Posts tagged sole practitioner

The Ins and Outs of Solo 401Ks

One of the frightening things about launching your own business stepping away from your corporate sponsored 401k plan. Historically, the options available to small business owners for tax deferred retirement savings have been minimal.

But now, new options are available in the form of the solo (or, one-person) 401k plan. In the article below, we’ll provide you with an overview of what a solo 401K plan is, how it compares to other retirement options and additional resources for you to gather more information.

Solo 401K: The Basics
The solo 401k plan is suitable for businesses in which the owner or owners are the only employees.

This plan works in a situation where there are no common law employees. This means the plan can be used by the business owner, his or her spouse if working at the business, and any partners in the business and their spouses who work at the business. It could work well for businesses such as sole-practitioner professionals, partnerships, manufacturer’s representatives, small retail owners, freelance writers, computer consultants and electricians, to name a few.

Contributions to a solo 401k plan are based on revenue generated by your business.
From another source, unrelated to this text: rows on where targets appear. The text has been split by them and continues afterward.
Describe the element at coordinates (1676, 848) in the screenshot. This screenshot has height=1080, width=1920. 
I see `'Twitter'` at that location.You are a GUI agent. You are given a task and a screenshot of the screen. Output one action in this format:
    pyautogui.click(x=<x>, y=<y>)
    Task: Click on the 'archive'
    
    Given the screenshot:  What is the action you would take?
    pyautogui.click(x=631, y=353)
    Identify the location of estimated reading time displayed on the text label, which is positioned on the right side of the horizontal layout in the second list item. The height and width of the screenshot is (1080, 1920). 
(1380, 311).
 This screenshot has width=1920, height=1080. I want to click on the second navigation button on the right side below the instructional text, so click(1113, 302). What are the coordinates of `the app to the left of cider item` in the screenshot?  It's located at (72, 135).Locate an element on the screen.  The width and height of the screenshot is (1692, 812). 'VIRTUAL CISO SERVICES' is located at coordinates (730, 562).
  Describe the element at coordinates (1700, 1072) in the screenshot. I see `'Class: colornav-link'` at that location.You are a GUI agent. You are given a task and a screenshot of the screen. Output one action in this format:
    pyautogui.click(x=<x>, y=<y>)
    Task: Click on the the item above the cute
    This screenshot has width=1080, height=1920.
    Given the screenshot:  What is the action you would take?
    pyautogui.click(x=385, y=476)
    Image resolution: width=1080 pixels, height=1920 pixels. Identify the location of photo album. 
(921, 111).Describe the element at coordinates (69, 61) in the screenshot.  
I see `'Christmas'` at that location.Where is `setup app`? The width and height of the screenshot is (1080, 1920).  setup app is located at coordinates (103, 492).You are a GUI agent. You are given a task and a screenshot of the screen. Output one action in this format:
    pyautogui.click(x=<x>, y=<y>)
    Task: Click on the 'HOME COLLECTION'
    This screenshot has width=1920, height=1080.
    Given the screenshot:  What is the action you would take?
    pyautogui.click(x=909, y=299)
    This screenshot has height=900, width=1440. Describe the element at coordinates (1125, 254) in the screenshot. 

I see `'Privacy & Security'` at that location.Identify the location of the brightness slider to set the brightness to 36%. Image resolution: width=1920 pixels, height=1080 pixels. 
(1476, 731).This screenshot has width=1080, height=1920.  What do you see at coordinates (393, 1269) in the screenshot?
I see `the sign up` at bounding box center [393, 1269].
With a solo 401(k), annual contributions consist of two parts:

  1. You can contribute up to 100% of the first $15,500 of your 2007 compensation or self-employment income ($20,500 if you’ll be 50 or older at year-end).
  2. You can contribute and deduct an additional amount of up to 25% of your compensation income, or 20% of your self-employment income. This second part of your annual contribution is like what you can do with a traditional small-business retirement plan

You won’t be forced to contribute more than you can comfortably afford in years when cash is tight. You can always pay in less than the tax-law maximum or even nothing at all. In other words, the solo 401(k) lets you rack up major tax savings in the good years, while leaving you the option to contribute less (or zero) in the lean years, when conserving cash is your highest priority.